■ Metin Bölümü ■
....

Yönetimi devraldığımız ilk günden itibaren bir borç „edebiyatı“ ağıza dolandı. Edebiyat diyorum çünkü çözüm konusunda ciddi bir proje sunan olmadı. Önerenlerinki de ciddiye alınmadı. İstanbul’dan bazı arkadaşlar yemek düzenledi, konser öneren oldu ama borcu kapatacak kadar gelir elde edilemedi. İşte bu aşamada ben üye kimlik kartı çıkarmayı önerdim. Makinasını, kartını, yazıcısını araştırıp bize 1 liranın çok altında bir maliyete geleceğini gördüm. Her üyeye bir defa olmak üzere 10 liraya satabileceğimi önerip örnek kimlik kartı tasarlattım. Bu faaliyetimiz hayata geçseydi hem borcumuz kapanırdı hem de elimizde epeyce para kalırdı. Bu kimliğin bir avantajı da üyelerimizin bilgilerini güncelleyip gerçek üye sayımızı öğrenmiş olacaktık. Maalesef kayıtsız kalındı. Genel başkanın maddi sorunları çözmek gibi bir derdi olmadığın tam tersine borcumuzun varlığını iş yapmamasına bir gerekçe olarak sunmaya çalıştığını gördüm.







2. Dergi hazırlığı:

Dergi konusunda gelişmeleri aşağıda okuyacağınız bir maille bütün yönetim kuruluna göndermiştim ama hiç biri lütfedip yanıt vermediler.


Değerli Canlar,
Dergi çalışmasının ne aşamada olduğunu, neden çıkmadığını soran arkadaşlar oluyor. Topluca bilgilendirmek istedim.

....

Lütfen borç ve dergi hazırlığı konulu yukarıdaki metni baştan sona, tek bir harfini bile değiştirmeden tekrar yazın.

Öğe koordinat verileri:
....

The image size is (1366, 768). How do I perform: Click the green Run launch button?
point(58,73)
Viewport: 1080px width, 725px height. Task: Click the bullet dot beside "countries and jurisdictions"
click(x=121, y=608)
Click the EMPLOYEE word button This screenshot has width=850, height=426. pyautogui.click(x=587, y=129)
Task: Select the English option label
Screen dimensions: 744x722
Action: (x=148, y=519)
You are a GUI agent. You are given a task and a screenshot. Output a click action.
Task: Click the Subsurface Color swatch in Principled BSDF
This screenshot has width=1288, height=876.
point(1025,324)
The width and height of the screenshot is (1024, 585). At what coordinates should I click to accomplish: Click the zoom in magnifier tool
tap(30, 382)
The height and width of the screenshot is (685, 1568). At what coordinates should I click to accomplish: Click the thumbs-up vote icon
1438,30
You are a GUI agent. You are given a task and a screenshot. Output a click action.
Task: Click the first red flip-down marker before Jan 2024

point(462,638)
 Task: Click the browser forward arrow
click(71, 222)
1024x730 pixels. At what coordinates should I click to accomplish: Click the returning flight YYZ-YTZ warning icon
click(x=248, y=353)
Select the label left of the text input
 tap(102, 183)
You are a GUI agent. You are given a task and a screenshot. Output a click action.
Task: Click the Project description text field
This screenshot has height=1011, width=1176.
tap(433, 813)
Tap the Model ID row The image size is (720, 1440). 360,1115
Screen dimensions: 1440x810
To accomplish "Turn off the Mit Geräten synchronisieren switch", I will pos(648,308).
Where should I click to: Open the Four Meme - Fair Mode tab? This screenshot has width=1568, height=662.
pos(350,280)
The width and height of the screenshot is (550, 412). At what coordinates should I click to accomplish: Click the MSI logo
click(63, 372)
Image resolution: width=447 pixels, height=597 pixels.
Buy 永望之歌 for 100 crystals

....

■ Görev Çıktısı ■
Yönetimi devraldığımız ilk günden itibaren bir borç „edebiyatı“ ağıza dolandı. Edebiyat diyorum çünkü çözüm konusunda ciddi bir proje sunan olmadı. Önerenlerinki de ciddiye alınmadı. İstanbul’dan bazı arkadaşlar yemek düzenledi, konser öneren oldu ama borcu kapatacak kadar gelir elde edilemedi. İşte bu aşamada ben üye kimlik kartı çıkarmayı önerdim. Makinasını, kartını, yazıcısını araştırıp bize 1 liranın çok altında bir maliyete geleceğini gördüm. Her üyeye bir defa olmak üzere 10 liraya satabileceğimi önerip örnek kimlik kartı tasarlattım. Bu faaliyetimiz hayata geçseydi hem borcumuz kapanırdı hem de elimizde epeyce para kalırdı. Bu kimliğin bir avantajı da üyelerimizin bilgilerini güncelleyip gerçek üye sayımızı öğrenmiş olacaktık. Maalesef kayıtsız kalındı. Genel başkanın maddi sorunları çözmek gibi bir derdi olmadığın tam tersine borcumuzun varlığını iş yapmamasına bir gerekçe olarak sunmaya çalıştığını gördüm.







2. Dergi hazırlığı:

Dergi konusunda gelişmeleri aşağıda okuyacağınız bir maille bütün yönetim kuruluna göndermiştim ama hiç biri lütfedip yanıt vermediler.


Değerli Canlar,
Dergi çalışmasının ne aşamada olduğunu, neden çıkmadığını soran arkadaşlar oluyor. Topluca bilgilendirmek istedim.